---- Testo fornito
Cass. pen. Sez. III, Sent., (ud. 16-03-2011) 21-04-2011, n. 16054 Igiene degli abitati e delle abitazioni Sequestro preventivo

Sentenza scelta dal dott. Domenico Cirasole direttore del sito giuridico http://www.gadit.it/

Svolgimento del processo

Con ordinanza del 26 luglio 2010, il Tribunale di Chieti rigettava la richiesta di riesame presentata, nell’interesse di C. D., avverso il sequestro preventivo di uno scarico non autorizzato di reflui provenienti da un insediamento esercente l’attività vitivinicola con recapito finale in pubblica fognatura e per i quali risultava accertato il superamento dei limiti di legge per il parametro relativo al rame, ipotizzandosi così la violazione del D.Lgs. n. 152 del 2006, art. 137, commi 1 e 5, eseguito in via d’urgenza dalla polizia giudiziaria e successivamente convalidato dal G.I.P..

Avverso tale provvedimento il C. proponeva ricorso per cassazione.
--------
---- Materiale di partenza
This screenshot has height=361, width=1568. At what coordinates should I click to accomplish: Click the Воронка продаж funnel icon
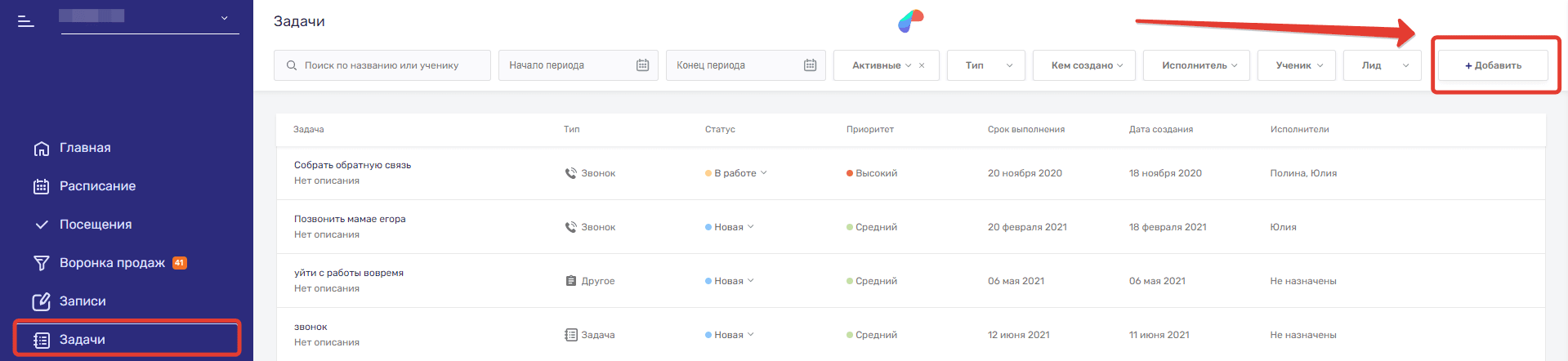tap(41, 263)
--------
◆ Compito assegnato ◆
Secondo la sentenza sullo scarico di reflui vitivinicoli, quale tribunale ha rigettato la richiesta di riesame?

◆ Risultato ◆
Il Tribunale di Chieti.